# start of Selection

I love connecting with friends, family and colleagues on Facebook, but sometimes you wonder if everyone has forgotten basic manners, just because Facebook has some anonymity to it. I am not even talking about the political postings – they are an entirely different scenario, and would take way more than five rules. No, I am talking about ordinary day-to-day Facebook postings. I probably share too much at times on my personal page and not enough on my business page, but either way, I try to follow a few basics. (Note: Just because it is on your personal site and you haven’t friended any clients, doesn’t mean they can’t see it, or won’t hear about it. Remember the Six Degrees of Kevin Bacon)
Rule #1 Communicate as if you were talking in person. If they are asking for advice, help them out, if they are sharing some information, don’t start telling them how you would do it different or that what they did was wrong. Chances are
they have thought of any scenario you can share or they would have asked for your advice. Sometimes an “atta girl” or “go gettum” is the most helpful. Don’t be a buzz kill or else share your thoughts through a DM if you really feel you have relevant information that they absolutely need to know.
Rule #2 Check out any links on a business page and to find out all the information you might need. Don’t keep sending messages for each little detail. Only so much information can go in a post and the link is to provide you all you need to know. Only then should you send a message.
Rule #3 Consistently monitor your page if you are in business. We live in a 24 hour society and while we may not like it that is the way business is done. For the most part clients and customers don’t deliberately bother you after hours and you may not even need to reply until the next business day, but you do need to know you have a message, in case it is an emergency. Never longer than 24 hours to answer a request, even if it is to say you will need a little longer to get the information.

# end of Selection
# start of Data section

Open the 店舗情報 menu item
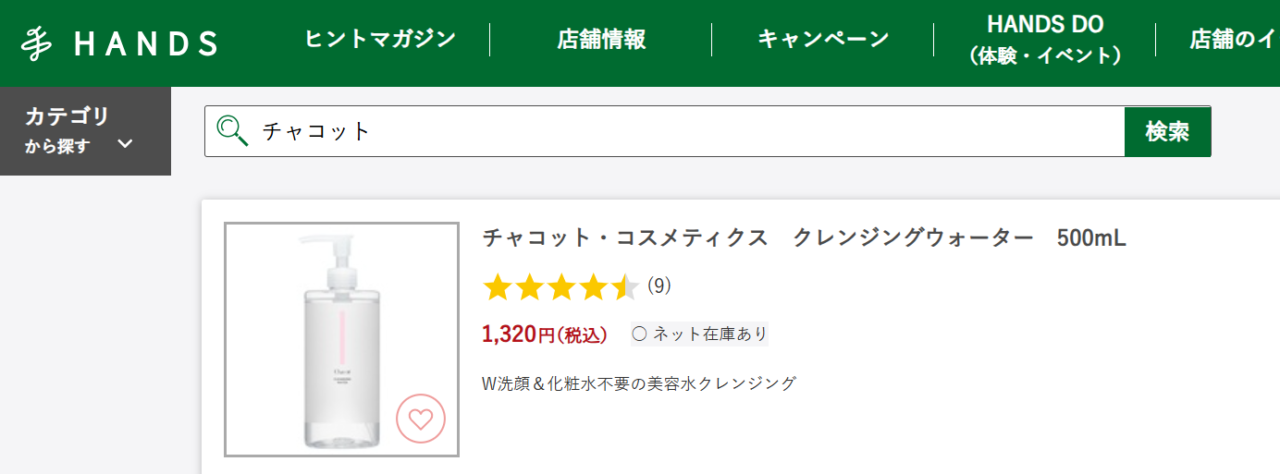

# end of Data section

→ What is required:
Reproduce the full post on Facebook etiquette word for word.

→ Written response:
I love connecting with friends, family and colleagues on Facebook, but sometimes you wonder if everyone has forgotten basic manners, just because Facebook has some anonymity to it. I am not even talking about the political postings – they are an entirely different scenario, and would take way more than five rules. No, I am talking about ordinary day-to-day Facebook postings. I probably share too much at times on my personal page and not enough on my business page, but either way, I try to follow a few basics. (Note: Just because it is on your personal site and you haven’t friended any clients, doesn’t mean they can’t see it, or won’t hear about it. Remember the Six Degrees of Kevin Bacon)
Rule #1 Communicate as if you were talking in person. If they are asking for advice, help them out, if they are sharing some information, don’t start telling them how you would do it different or that what they did was wrong. Chances are
they have thought of any scenario you can share or they would have asked for your advice. Sometimes an “atta girl” or “go gettum” is the most helpful. Don’t be a buzz kill or else share your thoughts through a DM if you really feel you have relevant information that they absolutely need to know.
Rule #2 Check out any links on a business page and to find out all the information you might need. Don’t keep sending messages for each little detail. Only so much information can go in a post and the link is to provide you all you need to know. Only then should you send a message.
Rule #3 Consistently monitor your page if you are in business. We live in a 24 hour society and while we may not like it that is the way business is done. For the most part clients and customers don’t deliberately bother you after hours and you may not even need to reply until the next business day, but you do need to know you have a message, in case it is an emergency. Never longer than 24 hours to answer a request, even if it is to say you will need a little longer to get the information.